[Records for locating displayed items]
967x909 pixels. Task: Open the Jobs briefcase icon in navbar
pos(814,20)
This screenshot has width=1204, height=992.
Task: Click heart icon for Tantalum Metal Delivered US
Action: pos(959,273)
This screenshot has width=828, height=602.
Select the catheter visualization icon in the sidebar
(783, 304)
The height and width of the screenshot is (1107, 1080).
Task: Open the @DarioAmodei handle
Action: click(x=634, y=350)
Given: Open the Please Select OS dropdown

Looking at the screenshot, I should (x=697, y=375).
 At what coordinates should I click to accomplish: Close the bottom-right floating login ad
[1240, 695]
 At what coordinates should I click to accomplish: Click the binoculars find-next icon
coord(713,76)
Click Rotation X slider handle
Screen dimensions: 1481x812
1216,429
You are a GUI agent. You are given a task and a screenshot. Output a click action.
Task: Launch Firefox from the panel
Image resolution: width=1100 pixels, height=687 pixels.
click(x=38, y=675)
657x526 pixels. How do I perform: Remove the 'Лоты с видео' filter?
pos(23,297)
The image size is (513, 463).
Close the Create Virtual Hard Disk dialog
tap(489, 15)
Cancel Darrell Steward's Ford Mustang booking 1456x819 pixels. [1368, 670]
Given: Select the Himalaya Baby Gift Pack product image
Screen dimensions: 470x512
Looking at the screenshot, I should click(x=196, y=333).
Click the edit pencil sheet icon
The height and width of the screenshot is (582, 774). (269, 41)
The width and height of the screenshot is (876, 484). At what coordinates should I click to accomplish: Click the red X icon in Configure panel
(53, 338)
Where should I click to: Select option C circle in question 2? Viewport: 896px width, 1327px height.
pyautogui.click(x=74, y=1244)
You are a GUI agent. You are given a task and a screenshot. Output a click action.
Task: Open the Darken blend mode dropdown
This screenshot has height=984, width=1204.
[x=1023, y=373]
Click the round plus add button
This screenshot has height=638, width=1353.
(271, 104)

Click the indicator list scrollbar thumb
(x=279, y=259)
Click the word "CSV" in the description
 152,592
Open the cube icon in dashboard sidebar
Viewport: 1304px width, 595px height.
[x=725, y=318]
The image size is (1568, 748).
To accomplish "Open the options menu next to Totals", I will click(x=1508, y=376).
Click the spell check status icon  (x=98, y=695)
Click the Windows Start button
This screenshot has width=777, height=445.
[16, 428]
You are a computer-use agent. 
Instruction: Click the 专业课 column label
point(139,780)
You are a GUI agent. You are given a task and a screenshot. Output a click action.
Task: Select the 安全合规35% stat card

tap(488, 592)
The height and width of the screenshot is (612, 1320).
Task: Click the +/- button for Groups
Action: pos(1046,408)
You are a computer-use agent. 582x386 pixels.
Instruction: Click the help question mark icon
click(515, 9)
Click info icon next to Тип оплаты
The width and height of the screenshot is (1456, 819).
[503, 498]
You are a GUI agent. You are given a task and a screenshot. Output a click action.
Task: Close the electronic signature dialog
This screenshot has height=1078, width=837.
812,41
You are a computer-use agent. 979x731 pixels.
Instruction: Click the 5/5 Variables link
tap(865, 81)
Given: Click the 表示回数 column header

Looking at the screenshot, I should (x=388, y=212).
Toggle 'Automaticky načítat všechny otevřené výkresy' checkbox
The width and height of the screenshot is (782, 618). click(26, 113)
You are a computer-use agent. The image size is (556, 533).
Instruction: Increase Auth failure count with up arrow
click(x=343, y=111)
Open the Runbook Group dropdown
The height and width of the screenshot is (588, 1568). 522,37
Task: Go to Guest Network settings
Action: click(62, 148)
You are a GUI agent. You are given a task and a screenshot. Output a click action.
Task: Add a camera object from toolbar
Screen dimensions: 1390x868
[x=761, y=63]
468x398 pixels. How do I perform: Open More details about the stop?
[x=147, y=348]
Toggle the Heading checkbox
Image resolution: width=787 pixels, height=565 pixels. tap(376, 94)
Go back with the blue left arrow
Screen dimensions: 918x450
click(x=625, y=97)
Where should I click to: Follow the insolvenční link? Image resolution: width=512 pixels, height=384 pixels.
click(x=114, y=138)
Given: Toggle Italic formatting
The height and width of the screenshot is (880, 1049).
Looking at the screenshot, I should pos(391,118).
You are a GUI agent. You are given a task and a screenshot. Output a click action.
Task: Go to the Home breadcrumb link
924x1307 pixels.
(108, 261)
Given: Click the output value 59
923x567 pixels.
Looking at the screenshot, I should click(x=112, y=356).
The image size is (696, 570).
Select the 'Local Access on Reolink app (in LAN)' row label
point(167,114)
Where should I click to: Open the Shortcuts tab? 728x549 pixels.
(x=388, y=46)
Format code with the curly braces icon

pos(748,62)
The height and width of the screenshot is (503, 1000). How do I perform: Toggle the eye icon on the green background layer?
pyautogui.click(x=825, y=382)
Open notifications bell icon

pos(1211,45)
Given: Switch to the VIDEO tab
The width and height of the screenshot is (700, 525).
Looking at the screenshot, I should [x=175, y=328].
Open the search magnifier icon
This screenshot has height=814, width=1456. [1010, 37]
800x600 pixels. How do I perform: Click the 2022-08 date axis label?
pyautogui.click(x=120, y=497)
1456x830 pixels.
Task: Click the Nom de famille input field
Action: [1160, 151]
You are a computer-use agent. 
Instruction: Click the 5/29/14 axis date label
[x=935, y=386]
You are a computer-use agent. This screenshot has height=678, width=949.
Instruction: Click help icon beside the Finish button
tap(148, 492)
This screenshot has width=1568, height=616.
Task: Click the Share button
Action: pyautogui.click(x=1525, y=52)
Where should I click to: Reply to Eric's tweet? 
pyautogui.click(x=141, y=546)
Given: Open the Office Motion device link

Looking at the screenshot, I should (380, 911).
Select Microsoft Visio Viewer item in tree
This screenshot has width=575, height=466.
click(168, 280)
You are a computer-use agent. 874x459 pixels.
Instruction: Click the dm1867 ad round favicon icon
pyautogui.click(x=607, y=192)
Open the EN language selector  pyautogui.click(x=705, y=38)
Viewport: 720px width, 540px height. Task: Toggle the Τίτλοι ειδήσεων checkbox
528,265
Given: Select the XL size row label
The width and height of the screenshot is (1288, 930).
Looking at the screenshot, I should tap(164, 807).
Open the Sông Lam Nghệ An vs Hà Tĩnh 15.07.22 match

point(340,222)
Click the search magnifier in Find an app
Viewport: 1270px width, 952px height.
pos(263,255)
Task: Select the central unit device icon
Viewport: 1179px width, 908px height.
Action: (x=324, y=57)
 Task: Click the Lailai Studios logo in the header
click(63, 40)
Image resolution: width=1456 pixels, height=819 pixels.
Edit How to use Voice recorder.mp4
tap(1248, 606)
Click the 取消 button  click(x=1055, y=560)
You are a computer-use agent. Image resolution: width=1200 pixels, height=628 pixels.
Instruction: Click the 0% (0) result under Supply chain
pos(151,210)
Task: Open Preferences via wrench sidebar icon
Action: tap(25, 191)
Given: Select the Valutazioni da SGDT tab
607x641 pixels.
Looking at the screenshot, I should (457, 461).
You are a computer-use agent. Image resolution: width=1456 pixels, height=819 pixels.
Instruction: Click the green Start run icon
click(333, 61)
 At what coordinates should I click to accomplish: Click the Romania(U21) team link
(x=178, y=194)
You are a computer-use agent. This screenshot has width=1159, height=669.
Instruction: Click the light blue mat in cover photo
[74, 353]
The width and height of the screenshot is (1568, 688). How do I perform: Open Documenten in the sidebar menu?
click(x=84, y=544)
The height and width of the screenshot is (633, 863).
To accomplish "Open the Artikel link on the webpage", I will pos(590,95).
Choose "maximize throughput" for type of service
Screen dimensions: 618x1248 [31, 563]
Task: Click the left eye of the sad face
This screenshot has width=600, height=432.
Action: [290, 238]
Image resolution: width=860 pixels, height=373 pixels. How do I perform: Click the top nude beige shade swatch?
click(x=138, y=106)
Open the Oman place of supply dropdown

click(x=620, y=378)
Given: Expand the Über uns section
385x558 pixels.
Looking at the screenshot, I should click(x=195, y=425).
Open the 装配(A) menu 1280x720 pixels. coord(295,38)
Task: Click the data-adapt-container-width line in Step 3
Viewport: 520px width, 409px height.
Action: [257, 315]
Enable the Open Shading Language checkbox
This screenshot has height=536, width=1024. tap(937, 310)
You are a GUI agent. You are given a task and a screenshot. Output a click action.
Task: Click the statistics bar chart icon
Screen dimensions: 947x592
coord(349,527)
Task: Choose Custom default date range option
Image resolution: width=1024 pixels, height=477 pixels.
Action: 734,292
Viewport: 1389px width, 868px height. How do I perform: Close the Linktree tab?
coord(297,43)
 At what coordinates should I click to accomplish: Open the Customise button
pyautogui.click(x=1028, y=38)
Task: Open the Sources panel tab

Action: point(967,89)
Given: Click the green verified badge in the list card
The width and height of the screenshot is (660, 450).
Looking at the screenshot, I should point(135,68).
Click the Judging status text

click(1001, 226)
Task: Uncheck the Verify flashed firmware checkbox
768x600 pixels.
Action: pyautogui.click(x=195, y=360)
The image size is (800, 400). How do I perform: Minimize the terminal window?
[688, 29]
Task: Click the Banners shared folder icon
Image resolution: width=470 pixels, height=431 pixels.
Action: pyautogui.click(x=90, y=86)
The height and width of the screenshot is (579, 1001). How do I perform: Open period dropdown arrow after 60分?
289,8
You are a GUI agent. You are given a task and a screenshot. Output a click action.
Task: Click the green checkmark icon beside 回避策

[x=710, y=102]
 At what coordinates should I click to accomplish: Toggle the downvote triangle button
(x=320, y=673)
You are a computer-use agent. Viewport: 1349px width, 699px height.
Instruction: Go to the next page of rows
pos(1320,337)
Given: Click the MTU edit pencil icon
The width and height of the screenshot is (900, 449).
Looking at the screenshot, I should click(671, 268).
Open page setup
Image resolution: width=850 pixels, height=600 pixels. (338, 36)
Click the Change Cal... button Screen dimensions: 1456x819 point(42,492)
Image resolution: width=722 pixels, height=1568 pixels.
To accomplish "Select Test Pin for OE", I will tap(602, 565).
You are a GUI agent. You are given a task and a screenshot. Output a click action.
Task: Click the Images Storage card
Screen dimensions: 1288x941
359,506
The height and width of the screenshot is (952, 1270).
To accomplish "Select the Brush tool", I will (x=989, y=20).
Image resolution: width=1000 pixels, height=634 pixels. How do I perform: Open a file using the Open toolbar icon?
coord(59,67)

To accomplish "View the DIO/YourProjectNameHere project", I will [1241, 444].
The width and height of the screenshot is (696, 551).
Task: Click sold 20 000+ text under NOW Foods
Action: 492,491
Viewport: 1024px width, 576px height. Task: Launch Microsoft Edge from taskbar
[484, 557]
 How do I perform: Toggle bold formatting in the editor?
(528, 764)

• **TASK INSTRUCTIONS**: Could you write out the lines again, starting with the line that contains "The height and width of the screenshot is (579, 1001)." and going on through the line that contains "coord(59,67)", with "checkmark" swapped for "tick mark" and nothing else changed?

• **TASK OUTPUT**:
The height and width of the screenshot is (579, 1001). How do I perform: Open period dropdown arrow after 60分?
289,8
You are a GUI agent. You are given a task and a screenshot. Output a click action.
Task: Click the green tick mark icon beside 回避策

[x=710, y=102]
 At what coordinates should I click to accomplish: Toggle the downvote triangle button
(x=320, y=673)
You are a computer-use agent. Viewport: 1349px width, 699px height.
Instruction: Go to the next page of rows
pos(1320,337)
Given: Click the MTU edit pencil icon
The width and height of the screenshot is (900, 449).
Looking at the screenshot, I should click(671, 268).
Open page setup
Image resolution: width=850 pixels, height=600 pixels. (338, 36)
Click the Change Cal... button Screen dimensions: 1456x819 point(42,492)
Image resolution: width=722 pixels, height=1568 pixels.
To accomplish "Select Test Pin for OE", I will tap(602, 565).
You are a GUI agent. You are given a task and a screenshot. Output a click action.
Task: Click the Images Storage card
Screen dimensions: 1288x941
359,506
The height and width of the screenshot is (952, 1270).
To accomplish "Select the Brush tool", I will (x=989, y=20).
Image resolution: width=1000 pixels, height=634 pixels. How do I perform: Open a file using the Open toolbar icon?
coord(59,67)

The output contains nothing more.